Assignment: Among the records below, find the line that has "Task: Click the 'Your"; from there, give the lines again exactly, and stop after the line that has "The width and height of the screenshot is (1568, 763).".

Source information:
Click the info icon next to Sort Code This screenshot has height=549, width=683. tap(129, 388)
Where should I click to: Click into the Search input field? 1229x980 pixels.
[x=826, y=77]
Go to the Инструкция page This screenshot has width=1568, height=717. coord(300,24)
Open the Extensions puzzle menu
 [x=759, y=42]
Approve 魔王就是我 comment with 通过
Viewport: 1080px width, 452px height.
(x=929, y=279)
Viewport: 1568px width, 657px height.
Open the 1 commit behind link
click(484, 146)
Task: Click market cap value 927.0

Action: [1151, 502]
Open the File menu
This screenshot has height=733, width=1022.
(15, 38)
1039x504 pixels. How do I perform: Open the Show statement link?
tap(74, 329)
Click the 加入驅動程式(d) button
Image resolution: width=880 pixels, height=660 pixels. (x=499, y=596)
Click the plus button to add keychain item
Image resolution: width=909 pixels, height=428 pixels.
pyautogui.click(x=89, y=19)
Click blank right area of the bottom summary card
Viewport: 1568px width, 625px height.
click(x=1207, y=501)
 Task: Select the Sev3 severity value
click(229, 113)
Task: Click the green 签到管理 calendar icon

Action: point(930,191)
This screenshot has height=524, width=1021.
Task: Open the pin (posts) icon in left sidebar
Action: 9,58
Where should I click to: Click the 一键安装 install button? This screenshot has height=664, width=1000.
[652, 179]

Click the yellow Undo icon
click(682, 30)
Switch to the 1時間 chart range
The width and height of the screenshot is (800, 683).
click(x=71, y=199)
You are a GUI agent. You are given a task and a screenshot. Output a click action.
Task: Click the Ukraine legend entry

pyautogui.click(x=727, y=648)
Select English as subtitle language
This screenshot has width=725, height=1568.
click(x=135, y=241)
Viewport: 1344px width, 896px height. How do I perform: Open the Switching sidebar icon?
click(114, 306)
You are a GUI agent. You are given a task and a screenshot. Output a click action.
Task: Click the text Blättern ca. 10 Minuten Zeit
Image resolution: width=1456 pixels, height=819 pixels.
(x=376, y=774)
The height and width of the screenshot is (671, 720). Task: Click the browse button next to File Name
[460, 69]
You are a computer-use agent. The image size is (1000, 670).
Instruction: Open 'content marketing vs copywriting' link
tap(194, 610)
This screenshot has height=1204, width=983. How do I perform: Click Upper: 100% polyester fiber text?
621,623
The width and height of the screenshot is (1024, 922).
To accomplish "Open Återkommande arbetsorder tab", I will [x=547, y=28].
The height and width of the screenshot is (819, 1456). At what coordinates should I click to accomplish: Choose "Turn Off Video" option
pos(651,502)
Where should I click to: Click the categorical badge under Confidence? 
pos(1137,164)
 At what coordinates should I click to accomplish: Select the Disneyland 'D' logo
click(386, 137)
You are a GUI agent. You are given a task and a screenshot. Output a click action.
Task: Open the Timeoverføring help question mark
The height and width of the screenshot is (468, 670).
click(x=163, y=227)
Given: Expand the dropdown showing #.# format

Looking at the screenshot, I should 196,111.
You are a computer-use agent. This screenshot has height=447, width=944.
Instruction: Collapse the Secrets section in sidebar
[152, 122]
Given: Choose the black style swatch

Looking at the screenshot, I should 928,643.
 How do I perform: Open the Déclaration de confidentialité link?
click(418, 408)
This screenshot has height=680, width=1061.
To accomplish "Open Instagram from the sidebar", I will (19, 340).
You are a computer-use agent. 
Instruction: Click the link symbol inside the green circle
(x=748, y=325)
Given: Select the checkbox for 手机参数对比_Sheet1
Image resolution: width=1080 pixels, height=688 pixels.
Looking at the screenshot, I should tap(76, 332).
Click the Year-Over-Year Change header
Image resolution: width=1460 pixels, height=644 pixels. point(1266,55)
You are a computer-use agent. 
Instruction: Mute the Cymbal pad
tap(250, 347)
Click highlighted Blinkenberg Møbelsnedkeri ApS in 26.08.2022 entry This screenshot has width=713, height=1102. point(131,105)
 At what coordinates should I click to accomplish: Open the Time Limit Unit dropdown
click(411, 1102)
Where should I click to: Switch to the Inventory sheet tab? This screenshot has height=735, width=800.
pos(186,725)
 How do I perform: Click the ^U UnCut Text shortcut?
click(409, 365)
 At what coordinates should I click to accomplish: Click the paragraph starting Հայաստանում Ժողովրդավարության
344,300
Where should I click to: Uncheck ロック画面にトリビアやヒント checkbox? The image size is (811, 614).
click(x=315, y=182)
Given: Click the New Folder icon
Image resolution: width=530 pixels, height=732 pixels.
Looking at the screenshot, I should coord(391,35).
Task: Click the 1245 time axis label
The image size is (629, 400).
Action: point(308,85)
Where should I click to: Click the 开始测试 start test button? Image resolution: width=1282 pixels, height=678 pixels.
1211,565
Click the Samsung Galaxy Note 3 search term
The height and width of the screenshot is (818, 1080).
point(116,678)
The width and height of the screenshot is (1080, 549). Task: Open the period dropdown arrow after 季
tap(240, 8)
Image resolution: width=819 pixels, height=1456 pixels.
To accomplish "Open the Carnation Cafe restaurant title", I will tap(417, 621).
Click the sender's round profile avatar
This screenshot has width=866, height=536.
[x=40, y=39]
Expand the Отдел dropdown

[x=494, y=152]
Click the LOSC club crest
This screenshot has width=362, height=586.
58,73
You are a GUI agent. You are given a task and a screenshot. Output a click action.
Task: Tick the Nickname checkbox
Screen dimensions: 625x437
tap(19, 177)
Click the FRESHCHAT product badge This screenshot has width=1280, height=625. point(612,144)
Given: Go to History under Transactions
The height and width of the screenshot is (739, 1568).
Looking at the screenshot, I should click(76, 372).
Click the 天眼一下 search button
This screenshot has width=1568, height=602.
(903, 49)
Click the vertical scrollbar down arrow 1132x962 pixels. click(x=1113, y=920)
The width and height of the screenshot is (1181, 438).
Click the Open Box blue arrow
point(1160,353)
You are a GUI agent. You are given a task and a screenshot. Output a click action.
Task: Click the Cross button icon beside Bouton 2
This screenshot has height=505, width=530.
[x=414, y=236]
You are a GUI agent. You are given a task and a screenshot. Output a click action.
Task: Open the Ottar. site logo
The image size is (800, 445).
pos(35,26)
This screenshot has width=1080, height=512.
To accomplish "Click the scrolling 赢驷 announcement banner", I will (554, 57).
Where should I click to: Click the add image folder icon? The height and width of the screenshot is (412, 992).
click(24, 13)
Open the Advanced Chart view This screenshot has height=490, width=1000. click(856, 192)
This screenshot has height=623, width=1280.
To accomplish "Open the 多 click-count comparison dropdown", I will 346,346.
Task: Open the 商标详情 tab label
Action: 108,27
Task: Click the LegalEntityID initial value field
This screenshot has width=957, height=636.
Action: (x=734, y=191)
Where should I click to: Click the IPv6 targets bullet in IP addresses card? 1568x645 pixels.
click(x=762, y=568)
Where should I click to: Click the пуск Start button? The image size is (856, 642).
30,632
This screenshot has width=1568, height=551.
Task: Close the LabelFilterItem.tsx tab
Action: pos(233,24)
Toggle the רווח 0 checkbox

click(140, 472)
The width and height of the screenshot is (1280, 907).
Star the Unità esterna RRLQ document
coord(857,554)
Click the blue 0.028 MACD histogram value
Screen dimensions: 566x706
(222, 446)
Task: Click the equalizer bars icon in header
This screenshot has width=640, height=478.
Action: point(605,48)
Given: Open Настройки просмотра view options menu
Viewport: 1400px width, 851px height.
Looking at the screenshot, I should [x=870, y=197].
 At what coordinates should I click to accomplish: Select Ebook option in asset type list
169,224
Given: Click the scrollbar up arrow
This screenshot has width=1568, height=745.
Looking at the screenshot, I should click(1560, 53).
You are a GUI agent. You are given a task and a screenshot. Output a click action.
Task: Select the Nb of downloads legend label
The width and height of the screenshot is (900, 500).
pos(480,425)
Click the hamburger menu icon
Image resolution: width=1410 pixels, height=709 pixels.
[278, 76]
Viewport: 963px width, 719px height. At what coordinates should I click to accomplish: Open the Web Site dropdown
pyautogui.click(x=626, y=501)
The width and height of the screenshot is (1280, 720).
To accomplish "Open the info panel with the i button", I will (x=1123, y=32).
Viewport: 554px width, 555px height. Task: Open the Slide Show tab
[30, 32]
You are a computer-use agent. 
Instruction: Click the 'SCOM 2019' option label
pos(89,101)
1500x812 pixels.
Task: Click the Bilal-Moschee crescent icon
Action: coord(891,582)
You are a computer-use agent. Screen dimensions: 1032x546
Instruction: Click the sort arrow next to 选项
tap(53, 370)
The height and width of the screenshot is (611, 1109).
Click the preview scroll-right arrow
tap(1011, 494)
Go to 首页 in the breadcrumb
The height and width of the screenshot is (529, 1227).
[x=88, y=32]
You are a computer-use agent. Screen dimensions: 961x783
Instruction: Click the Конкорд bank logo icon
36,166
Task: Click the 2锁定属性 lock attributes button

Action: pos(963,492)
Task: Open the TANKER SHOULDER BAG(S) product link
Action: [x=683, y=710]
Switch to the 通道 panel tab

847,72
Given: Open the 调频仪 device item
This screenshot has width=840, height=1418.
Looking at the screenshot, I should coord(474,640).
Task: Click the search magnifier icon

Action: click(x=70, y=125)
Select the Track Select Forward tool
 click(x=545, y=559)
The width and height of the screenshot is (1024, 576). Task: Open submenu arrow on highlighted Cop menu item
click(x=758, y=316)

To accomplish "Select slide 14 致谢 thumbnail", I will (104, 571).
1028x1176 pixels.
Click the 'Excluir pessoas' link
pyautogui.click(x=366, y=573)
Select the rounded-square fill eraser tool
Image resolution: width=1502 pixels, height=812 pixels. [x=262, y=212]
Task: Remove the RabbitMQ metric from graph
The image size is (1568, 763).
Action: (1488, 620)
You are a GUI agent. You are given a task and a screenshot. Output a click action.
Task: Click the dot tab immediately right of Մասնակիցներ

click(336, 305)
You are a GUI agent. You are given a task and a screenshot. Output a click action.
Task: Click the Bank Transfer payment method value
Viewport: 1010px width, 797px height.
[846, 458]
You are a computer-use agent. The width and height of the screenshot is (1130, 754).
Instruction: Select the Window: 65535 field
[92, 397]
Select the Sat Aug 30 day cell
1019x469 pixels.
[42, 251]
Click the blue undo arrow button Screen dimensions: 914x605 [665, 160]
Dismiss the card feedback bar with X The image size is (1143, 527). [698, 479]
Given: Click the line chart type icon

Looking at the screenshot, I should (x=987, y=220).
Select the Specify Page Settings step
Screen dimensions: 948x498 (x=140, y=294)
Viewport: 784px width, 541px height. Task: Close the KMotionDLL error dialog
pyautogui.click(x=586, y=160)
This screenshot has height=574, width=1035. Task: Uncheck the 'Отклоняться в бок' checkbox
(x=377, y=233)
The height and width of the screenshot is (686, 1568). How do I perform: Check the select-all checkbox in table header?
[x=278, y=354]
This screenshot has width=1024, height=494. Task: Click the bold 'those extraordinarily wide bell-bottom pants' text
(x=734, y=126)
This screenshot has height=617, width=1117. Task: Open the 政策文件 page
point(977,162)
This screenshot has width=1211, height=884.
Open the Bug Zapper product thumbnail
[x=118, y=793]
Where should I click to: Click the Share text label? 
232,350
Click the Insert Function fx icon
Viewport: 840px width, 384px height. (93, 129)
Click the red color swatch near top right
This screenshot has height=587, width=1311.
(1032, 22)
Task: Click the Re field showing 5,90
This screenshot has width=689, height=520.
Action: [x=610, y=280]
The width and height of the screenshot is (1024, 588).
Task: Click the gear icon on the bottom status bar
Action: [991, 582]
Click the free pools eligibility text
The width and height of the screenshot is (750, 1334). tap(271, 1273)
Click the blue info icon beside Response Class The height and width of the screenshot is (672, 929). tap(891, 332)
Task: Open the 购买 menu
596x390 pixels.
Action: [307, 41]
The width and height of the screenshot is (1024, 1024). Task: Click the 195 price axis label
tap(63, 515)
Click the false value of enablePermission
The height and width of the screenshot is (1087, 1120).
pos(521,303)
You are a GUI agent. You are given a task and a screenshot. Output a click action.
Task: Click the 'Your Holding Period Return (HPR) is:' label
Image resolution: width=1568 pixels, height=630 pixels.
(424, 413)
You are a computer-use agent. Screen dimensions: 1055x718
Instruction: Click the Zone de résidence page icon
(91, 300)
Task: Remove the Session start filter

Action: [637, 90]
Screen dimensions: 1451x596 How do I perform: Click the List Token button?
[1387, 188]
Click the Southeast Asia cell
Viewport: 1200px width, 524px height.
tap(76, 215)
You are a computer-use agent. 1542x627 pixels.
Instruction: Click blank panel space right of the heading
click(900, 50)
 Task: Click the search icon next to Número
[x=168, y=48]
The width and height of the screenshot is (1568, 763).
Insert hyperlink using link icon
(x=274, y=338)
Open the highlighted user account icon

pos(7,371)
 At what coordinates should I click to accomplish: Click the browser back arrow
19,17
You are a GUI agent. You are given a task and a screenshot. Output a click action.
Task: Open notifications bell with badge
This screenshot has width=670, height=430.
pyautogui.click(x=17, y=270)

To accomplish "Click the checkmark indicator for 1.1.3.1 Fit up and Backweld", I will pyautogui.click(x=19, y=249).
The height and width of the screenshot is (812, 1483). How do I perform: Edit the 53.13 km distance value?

Problem solution:
Task: Click the 'Your Holding Period Return (HPR) is:' label
Image resolution: width=1568 pixels, height=630 pixels.
(424, 413)
You are a computer-use agent. Screen dimensions: 1055x718
Instruction: Click the Zone de résidence page icon
(91, 300)
Task: Remove the Session start filter

Action: [637, 90]
Screen dimensions: 1451x596 How do I perform: Click the List Token button?
[1387, 188]
Click the Southeast Asia cell
Viewport: 1200px width, 524px height.
tap(76, 215)
You are a computer-use agent. 1542x627 pixels.
Instruction: Click blank panel space right of the heading
click(900, 50)
 Task: Click the search icon next to Número
[x=168, y=48]
The width and height of the screenshot is (1568, 763).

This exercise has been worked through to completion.